(Collected data entries)
_ _ _ _

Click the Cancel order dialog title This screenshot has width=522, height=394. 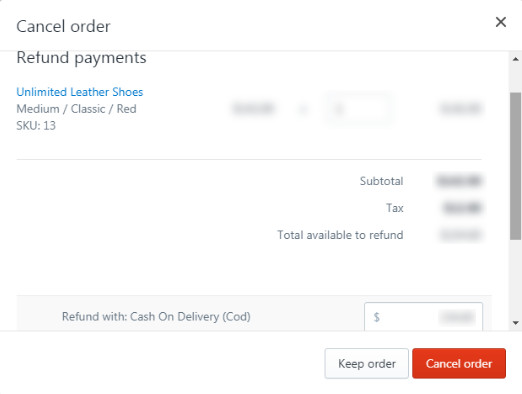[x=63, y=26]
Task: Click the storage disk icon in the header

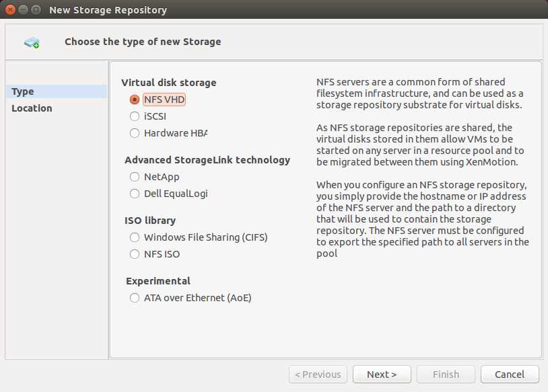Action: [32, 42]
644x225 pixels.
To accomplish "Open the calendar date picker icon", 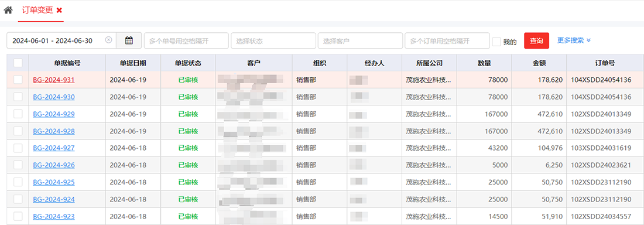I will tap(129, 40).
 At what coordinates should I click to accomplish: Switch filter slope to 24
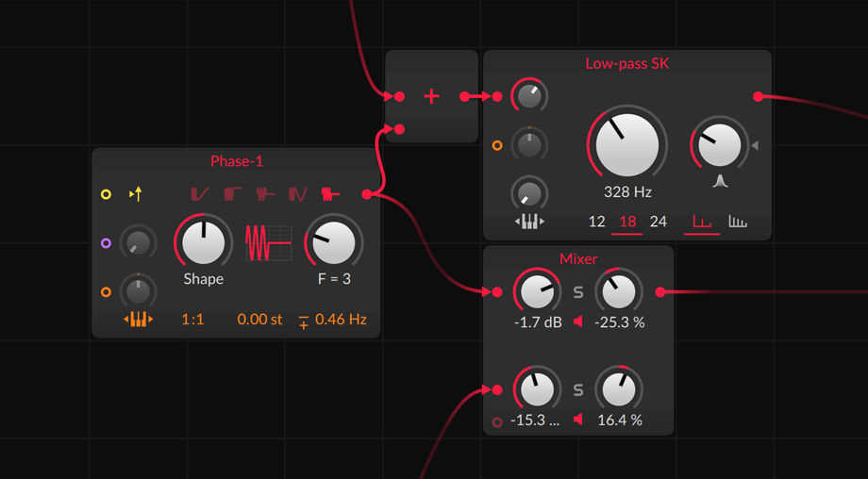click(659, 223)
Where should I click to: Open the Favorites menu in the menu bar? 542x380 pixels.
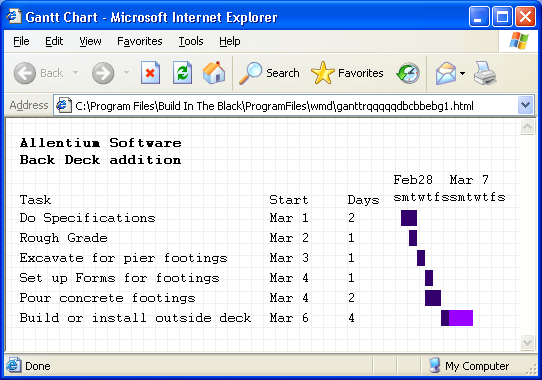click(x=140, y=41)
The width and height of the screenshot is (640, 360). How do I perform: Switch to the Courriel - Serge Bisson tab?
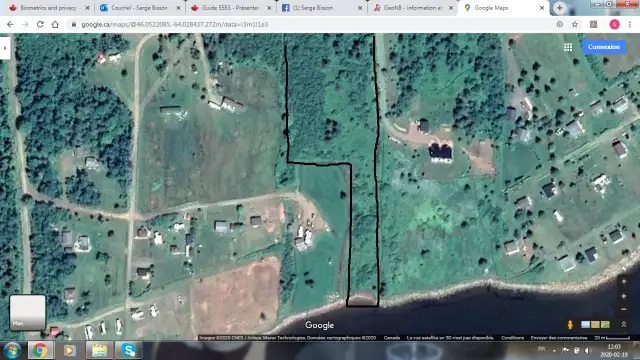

_ _ _ _

• Problem to work on: Could you write out again, exactly, the lines from the line containing "At what coordinates" through the last line of the records above? Leave out the pictures.

• Worked solution:
 At what coordinates should I click to accomplish: Switch filter slope to 24
click(659, 223)
Where should I click to: Open the Favorites menu in the menu bar? 542x380 pixels.
click(x=140, y=41)
The width and height of the screenshot is (640, 360). How do I perform: Switch to the Courriel - Serge Bisson tab?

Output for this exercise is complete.